Шрифт:
Интервал:
Закладка:
* * *
На фоне личных и профессиональных неурядиц с категорией будущего неожиданно разразилось обсуждение, которое привлекло к себе внимание и сподвигло всех нас принять в нем участие; в нем впервые громко прозвучали сомнения в унаследованной нами конструкции времени. В 1979 году Жан-Франсуа Лиотар опубликовал маленькую книжку «Условие постмодерна», которая изначально была написана как анализ нынешнего дня и программа потенциально независимого образования в Квебеке. Лиотар прежде всего уделяет внимание великим нарративам истории (grand récits), которые определяли западные способы ассимиляции прошлого с начала XIX века. Однако ставя под вопрос эти дискурсивные формации, Лиотар подвергает серьезному сомнению любые концепции времени, основывающиеся на таких понятиях, как «современность» и «прогресс»; а вот понятие «постмодерна», с другой стороны, оставляет открытым эпистемологическое пространство для альтернативных способов ассимиляции прошлого. И хотя Лиотар не слишком стремился к успеху, когда воображал или описывал подобные способы, меня мгновенно покорила и очерченная им перспектива, и элегантный способ аргументирования. (При этом я держал дистанцию в отношении соответствующих «постмодерных» заявлений, любящих представлять различные исторические традиции как явления друг другу одномоментные.)

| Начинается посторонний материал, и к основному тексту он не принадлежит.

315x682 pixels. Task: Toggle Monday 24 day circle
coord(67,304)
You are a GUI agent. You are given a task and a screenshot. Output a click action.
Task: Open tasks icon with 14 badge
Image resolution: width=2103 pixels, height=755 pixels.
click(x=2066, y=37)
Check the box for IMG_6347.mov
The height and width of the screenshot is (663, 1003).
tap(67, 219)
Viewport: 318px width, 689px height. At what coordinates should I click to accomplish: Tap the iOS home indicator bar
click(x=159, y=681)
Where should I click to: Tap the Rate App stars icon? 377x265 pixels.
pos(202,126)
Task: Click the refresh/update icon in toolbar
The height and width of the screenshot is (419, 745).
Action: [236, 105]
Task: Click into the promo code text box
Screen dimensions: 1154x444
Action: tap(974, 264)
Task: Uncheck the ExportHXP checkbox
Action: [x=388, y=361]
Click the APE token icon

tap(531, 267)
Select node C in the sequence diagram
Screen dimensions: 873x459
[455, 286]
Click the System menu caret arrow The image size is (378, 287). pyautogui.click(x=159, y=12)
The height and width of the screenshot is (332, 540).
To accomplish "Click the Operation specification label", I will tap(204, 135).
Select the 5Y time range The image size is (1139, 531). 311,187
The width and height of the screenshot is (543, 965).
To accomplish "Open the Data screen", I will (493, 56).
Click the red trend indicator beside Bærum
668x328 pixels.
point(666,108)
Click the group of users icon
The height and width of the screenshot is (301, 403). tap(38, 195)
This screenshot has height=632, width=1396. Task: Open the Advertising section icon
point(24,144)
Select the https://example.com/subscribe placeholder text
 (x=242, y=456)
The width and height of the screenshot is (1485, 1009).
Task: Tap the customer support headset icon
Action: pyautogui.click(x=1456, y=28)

Точно таким же образом я никогда не умел соотносить с самим собою – насколько бы я ни считал себя обязанным это сделать – разные экологические мотивы и дилеммы, считавшиеся новыми и провокативными в период около 1985 года, а в наши дни уже давно ставшие делом политического консенсуса всех партий. Я, например, совершенно доверял тем предсказаниям (очень популярным в то время в Германии), что все леса к началу XXI века исчезнут, и я разделял опасения по поводу атомных электростанций (которые вскоре подтвердились Чернобыльской катастрофой). Но несмотря на все мое желание верить, я никогда не мог заставить себя интегрировать все те новые привычки, которые сегодня назвали бы «экологически сознательными», в свой ежедневный опыт. Однако в своей провокативной новизне эти экологические опасения и моя реакция на них, наконец, впервые подтолкнули меня к тому, чтобы осознать, до какой степени и как уже долго – но, так сказать, латентно – я пессимистичен в отношении будущего, где я тем не менее хотел бы оставить свой след. Казалось, это будущее медленно отступает.
В то же время прошлое, казалось, вдруг откололось – точно по милости провидения – многообразно и на многих уровнях. Мой хороший друг недавно сказал мне – конечно же, совершенно случайно, – что жизнь моя стала свидетельницей многих моментов, когда мои личные «пороговые» ситуации и общеисторические события совпадали. Если он и прав, то это никогда не было истинно до такой степени, как в 1989 году, когда стал рушиться государственный капитализм, приводя холодную войну к поразительно быстрому завершению. Родился мой второй сын (и третий ребенок) Кристофер; я развелся и женился вновь; и только мы покинули Германию, чтобы начать новую жизнь в Стэнфордском университете в Калифорнии, как разразились всеохватывающие перемены. Самая первая газета, которую я прочел в Соединенных Штатах после нашего прибытия в день Праздника труда 1989 года, сообщала о восточногерманских гражданах, которые, возвращаясь с каникул в других социалистических странах, ищут убежища в западногерманских посольствах (на что они имели полное право, поскольку западногерманская Конституция включала восточных немцев в качестве граждан). Это и было началом немецкого объединения. Теперь объединение Германии стало центральным и, возможно, самым динамичным фактором в нарастающем разрушении и трансформирмации восточноевропейского государственного социализма. И все это случилось с той же степенью неизбежности (в широкой перспективе), с какой оно было неожиданным вначале.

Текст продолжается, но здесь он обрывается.